Posted By: La Texican Re: Giftedness matters - 12/21/11 12:12 AM
Originally Posted by The link.
I was aware of being the smartest person in the class in first grade, but even then I suspected that I was not really bright but that the others were very slow. [By the 4th grade she was so widely read that] I did not realize then why I felt left out and thought it was due to some personality flaw. I often thought that I was really stupid because I couldn't understand why teachers taught things that I thought were obvious. I thought the other children were smarter because they saw complexities that I now know never existed. I had a hard time understanding other children. It never occurred to me that I felt different because I was ahead of them intellectually. For example, in class they would ask questions about what the teacher was saying. I thought what the teacher was saying was so obvious that it needed no explanation - yet there were kids who kept asking for more explanations. Instead of realizing I had grasped the concepts quickly or knew them already, I thought I was missing some subtle point that confused others and I was too dense to even see it!

I remember that thought.
Posted By: epoh Re: Giftedness matters - 12/21/11 02:43 AM
I have memories of getting the answers to questions wrong in various classes, because I assumed there was some complexity there that I must not be grasping... Lol, nope. The questions were just that simple. Dum de dum.
Posted By: DAD22 Re: Giftedness matters - 12/21/11 04:33 AM
I never asked a question once in school. In the beginning I knew everything or understood it the first time it was explained. Later I had faith that if I didn't understand the first explanation, that other students would ask the questions I needed, and they always did ... until college.

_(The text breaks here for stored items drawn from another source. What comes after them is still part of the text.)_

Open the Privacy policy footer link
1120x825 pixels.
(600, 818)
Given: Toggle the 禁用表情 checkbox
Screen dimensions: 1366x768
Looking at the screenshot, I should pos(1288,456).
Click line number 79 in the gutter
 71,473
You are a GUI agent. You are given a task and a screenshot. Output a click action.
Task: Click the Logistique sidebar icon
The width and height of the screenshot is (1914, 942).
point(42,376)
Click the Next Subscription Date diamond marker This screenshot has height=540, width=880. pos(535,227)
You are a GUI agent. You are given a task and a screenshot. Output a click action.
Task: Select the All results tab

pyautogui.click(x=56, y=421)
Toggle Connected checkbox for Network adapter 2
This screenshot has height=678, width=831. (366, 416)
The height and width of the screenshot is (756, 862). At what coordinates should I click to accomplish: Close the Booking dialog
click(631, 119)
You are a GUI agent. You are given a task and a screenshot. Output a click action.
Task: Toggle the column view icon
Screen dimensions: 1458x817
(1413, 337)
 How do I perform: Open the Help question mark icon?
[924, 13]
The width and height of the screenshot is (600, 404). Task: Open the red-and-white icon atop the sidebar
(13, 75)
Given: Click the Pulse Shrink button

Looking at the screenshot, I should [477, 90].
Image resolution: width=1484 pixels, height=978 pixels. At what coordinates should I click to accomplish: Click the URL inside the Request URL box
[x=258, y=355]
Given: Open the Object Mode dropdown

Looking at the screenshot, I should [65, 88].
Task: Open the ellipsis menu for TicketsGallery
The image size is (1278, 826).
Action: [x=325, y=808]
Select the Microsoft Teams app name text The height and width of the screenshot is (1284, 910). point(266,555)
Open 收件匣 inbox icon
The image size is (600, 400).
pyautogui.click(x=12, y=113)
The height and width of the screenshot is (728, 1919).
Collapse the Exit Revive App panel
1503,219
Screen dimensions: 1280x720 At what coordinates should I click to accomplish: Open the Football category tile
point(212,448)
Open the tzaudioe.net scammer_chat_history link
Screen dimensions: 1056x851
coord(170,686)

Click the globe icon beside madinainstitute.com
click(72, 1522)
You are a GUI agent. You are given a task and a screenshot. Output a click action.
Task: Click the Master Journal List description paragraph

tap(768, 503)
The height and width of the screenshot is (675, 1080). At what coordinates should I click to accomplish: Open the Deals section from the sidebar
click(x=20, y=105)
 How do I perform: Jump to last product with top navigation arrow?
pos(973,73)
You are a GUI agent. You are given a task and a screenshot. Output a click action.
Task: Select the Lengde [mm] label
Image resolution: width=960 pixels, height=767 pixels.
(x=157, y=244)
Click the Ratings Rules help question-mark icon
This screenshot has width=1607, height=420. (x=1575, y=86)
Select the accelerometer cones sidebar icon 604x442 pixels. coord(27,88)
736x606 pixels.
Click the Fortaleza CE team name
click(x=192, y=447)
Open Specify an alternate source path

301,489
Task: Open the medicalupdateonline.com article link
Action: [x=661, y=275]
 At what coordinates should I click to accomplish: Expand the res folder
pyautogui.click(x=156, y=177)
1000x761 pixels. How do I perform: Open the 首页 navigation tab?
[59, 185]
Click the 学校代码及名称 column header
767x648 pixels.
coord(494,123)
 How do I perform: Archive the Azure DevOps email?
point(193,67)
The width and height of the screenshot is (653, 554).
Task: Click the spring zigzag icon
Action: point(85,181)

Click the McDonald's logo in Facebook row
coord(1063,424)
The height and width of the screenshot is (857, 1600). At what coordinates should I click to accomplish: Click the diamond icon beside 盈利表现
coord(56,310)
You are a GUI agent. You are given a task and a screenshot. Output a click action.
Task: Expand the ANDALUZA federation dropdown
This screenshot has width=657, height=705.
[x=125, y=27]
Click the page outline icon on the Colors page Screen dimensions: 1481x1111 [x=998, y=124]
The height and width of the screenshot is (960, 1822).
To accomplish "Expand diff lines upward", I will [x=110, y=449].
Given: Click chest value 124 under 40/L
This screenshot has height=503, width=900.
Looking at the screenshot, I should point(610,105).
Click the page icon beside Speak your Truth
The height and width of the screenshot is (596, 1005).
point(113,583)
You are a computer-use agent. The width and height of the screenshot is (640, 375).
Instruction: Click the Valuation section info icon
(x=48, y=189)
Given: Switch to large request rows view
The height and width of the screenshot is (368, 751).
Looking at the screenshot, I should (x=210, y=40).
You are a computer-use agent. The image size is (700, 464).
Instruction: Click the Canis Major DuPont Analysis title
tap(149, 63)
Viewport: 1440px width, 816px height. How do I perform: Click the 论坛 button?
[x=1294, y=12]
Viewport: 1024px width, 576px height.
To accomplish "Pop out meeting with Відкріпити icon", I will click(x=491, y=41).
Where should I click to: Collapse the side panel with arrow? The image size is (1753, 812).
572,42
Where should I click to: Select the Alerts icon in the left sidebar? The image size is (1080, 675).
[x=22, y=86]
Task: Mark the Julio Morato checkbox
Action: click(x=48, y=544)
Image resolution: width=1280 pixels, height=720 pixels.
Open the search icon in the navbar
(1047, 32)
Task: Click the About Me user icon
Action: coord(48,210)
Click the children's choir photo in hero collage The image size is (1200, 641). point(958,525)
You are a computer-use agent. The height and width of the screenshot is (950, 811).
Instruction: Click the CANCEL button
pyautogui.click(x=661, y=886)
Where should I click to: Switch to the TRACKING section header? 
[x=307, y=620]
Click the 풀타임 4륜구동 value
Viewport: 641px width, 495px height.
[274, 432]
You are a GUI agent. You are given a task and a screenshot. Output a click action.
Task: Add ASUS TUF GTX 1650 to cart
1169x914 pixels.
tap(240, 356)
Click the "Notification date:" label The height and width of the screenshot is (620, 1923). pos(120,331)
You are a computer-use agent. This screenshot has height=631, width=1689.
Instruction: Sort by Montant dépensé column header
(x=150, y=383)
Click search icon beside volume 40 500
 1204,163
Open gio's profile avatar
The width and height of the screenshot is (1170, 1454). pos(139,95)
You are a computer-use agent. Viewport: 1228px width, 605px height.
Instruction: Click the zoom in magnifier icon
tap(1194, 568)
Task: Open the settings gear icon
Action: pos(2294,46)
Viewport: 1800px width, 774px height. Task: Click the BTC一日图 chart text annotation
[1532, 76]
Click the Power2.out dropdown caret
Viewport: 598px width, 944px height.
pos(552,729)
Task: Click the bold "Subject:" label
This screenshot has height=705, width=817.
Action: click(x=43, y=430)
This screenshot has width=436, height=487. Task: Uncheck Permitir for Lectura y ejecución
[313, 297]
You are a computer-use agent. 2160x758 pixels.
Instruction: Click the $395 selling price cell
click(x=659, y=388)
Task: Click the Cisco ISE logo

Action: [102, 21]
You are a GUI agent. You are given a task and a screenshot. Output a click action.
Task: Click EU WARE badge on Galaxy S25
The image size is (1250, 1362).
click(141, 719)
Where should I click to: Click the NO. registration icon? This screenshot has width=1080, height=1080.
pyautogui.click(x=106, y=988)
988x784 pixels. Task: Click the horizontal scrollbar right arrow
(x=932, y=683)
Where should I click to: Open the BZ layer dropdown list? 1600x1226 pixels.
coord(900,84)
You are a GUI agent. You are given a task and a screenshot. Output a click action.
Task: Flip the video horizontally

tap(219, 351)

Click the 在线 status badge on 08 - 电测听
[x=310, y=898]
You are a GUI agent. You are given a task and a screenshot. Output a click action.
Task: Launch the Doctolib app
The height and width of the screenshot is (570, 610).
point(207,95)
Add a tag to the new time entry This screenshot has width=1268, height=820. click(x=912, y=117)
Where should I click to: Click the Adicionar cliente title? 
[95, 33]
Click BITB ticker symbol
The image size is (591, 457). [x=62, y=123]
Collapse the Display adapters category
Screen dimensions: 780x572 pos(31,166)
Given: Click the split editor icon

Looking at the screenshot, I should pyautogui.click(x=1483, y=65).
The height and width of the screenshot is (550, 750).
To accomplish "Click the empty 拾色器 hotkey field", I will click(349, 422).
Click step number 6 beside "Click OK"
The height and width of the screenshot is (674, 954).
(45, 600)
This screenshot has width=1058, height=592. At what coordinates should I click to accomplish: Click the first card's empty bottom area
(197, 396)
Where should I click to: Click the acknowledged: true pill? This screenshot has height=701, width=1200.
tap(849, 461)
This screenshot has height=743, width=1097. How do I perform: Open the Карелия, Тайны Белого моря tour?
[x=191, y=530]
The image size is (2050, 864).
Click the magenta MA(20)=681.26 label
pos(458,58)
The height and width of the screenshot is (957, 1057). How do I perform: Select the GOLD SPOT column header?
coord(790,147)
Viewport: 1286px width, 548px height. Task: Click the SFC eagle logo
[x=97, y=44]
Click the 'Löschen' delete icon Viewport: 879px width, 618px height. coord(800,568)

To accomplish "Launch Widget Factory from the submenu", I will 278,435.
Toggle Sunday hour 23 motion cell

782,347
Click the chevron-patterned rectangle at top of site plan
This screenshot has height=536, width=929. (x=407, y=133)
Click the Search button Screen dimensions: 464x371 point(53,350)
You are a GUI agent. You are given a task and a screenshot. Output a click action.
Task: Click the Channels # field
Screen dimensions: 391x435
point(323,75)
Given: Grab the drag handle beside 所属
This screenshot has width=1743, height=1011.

By that time I couldn't bring myself to raise my hand and admit that I was confused, and I didn't want to slow the other students down the way my learning had been slowed for so many years. I really made things a lot harder on myself than they needed to be.

I hope to prevent my children from falling into such a trap, even if I have to convince them to ask questions they already know the answers to... just for practice. Of course, the issue may not come up if they are grouped with intellectual peers from an early age, with instruction at an appropriate level.
Posted By: islandofapples Re: Giftedness matters - 12/21/11 05:53 AM
My mom tells stories of me coming home from first and second grade asking her why the other children were so dumb... and why couldn't they read well? So... I did ask the question.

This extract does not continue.